**Exercise directions**
One part of the entries below is wanted: the lines from the one containing "1246x938 pixels. Task: Click" through the one containing "Given: Select the". Write those out exactly and nothing else.

Items listed in a dataset
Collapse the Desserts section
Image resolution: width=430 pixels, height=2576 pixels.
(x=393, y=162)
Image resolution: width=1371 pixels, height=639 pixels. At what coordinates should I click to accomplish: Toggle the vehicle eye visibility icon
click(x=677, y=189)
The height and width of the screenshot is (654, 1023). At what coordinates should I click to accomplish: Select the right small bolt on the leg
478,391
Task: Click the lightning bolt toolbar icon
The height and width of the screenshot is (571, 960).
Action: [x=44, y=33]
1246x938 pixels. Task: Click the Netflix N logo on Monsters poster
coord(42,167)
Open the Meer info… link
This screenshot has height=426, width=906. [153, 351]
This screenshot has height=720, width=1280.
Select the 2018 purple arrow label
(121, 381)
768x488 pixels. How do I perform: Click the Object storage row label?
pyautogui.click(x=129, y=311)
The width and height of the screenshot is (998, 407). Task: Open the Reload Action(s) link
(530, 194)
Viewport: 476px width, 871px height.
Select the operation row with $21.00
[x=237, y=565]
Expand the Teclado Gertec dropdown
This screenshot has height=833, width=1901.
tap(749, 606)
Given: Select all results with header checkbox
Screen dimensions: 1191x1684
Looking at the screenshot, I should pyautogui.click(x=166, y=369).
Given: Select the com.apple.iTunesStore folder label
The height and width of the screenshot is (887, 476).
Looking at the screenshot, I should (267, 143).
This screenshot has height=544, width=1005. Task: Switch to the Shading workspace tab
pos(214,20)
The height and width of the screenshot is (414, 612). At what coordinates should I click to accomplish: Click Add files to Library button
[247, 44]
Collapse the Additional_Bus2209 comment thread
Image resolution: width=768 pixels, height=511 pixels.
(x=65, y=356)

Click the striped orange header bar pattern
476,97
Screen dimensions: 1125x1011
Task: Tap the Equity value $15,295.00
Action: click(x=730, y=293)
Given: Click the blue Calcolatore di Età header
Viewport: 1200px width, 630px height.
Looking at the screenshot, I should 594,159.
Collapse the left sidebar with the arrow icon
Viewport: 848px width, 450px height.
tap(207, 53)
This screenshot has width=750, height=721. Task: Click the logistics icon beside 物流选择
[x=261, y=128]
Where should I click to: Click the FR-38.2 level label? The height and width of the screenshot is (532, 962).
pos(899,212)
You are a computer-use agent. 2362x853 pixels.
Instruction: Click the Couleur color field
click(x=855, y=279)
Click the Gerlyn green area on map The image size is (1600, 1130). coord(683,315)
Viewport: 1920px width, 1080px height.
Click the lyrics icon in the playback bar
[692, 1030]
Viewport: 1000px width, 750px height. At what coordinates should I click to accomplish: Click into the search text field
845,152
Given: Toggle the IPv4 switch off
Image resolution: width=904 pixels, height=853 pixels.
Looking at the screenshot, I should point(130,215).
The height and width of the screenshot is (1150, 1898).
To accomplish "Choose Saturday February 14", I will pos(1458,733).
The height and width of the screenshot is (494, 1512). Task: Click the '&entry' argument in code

**Task solution**
1246x938 pixels. Task: Click the Netflix N logo on Monsters poster
coord(42,167)
Open the Meer info… link
This screenshot has height=426, width=906. [153, 351]
This screenshot has height=720, width=1280.
Select the 2018 purple arrow label
(121, 381)
768x488 pixels. How do I perform: Click the Object storage row label?
pyautogui.click(x=129, y=311)
The width and height of the screenshot is (998, 407). Task: Open the Reload Action(s) link
(530, 194)
Viewport: 476px width, 871px height.
Select the operation row with $21.00
[x=237, y=565]
Expand the Teclado Gertec dropdown
This screenshot has height=833, width=1901.
tap(749, 606)
Given: Select all results with header checkbox
Screen dimensions: 1191x1684
Looking at the screenshot, I should pyautogui.click(x=166, y=369).
Given: Select the com.apple.iTunesStore folder label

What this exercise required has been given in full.